The problem
Exclude the pictures; give every entry again exactly as written.

[[ Supplied entries, beginning ]]

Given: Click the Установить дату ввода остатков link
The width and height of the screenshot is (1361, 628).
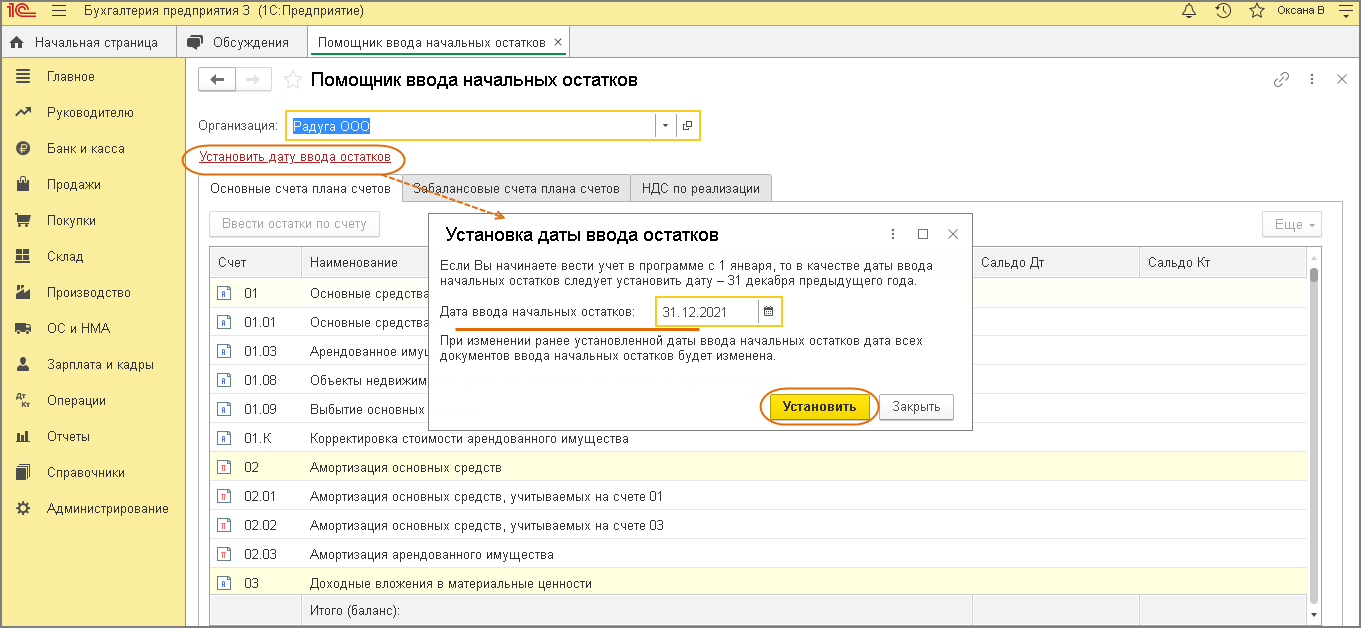Looking at the screenshot, I should coord(294,157).
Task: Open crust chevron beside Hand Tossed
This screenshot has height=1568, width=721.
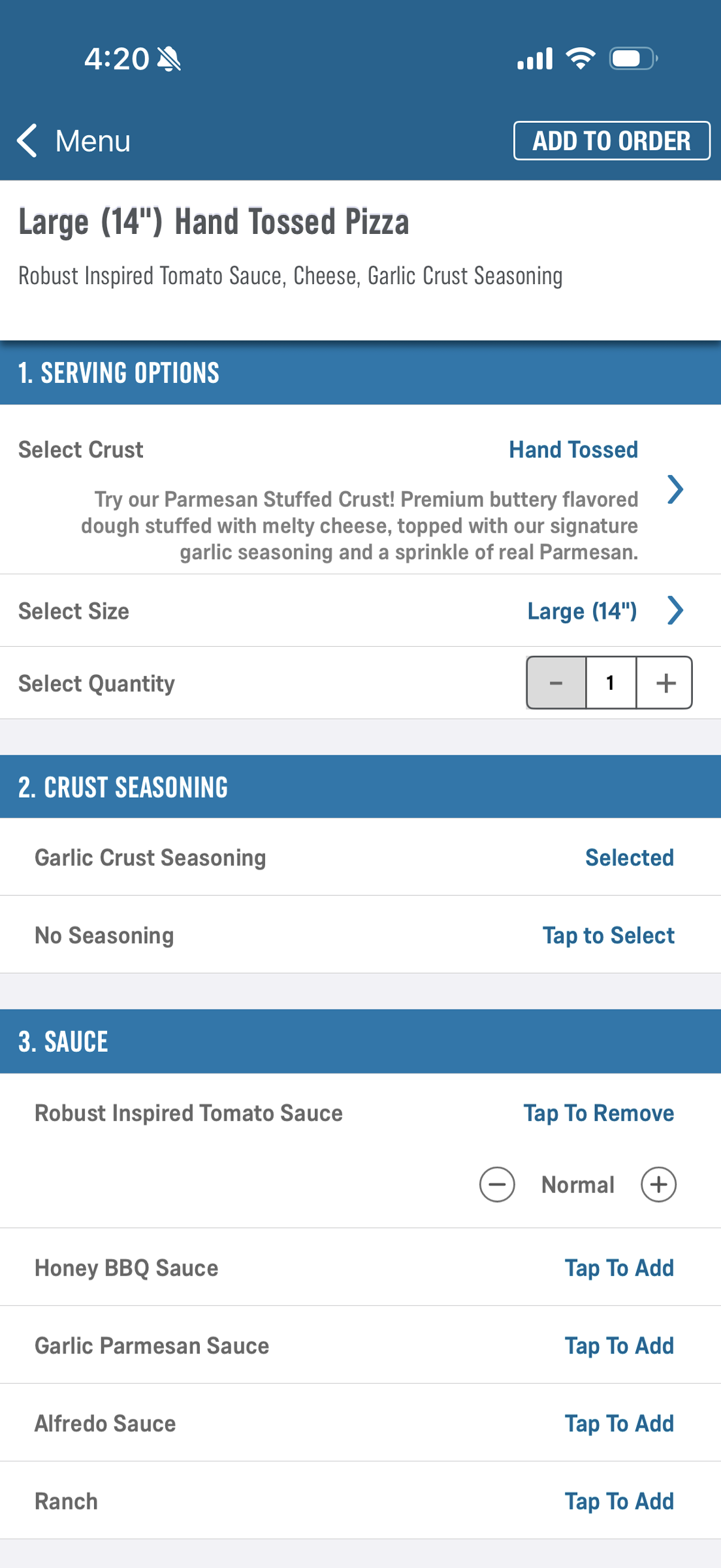Action: 675,489
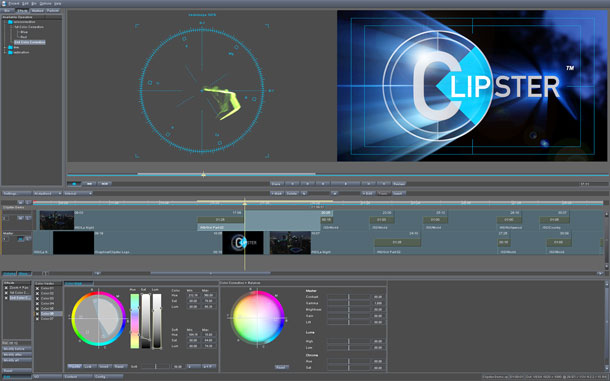Open the Internal dropdown above timeline
The image size is (610, 381).
tap(77, 193)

[[ Supplied entries, end ]]

Task response
Given: Click the Установить дату ввода остатков link
The width and height of the screenshot is (1361, 628).
Looking at the screenshot, I should coord(294,157).
Task: Open crust chevron beside Hand Tossed
This screenshot has height=1568, width=721.
Action: 675,489
Open the Internal dropdown above timeline
The image size is (610, 381).
tap(77, 193)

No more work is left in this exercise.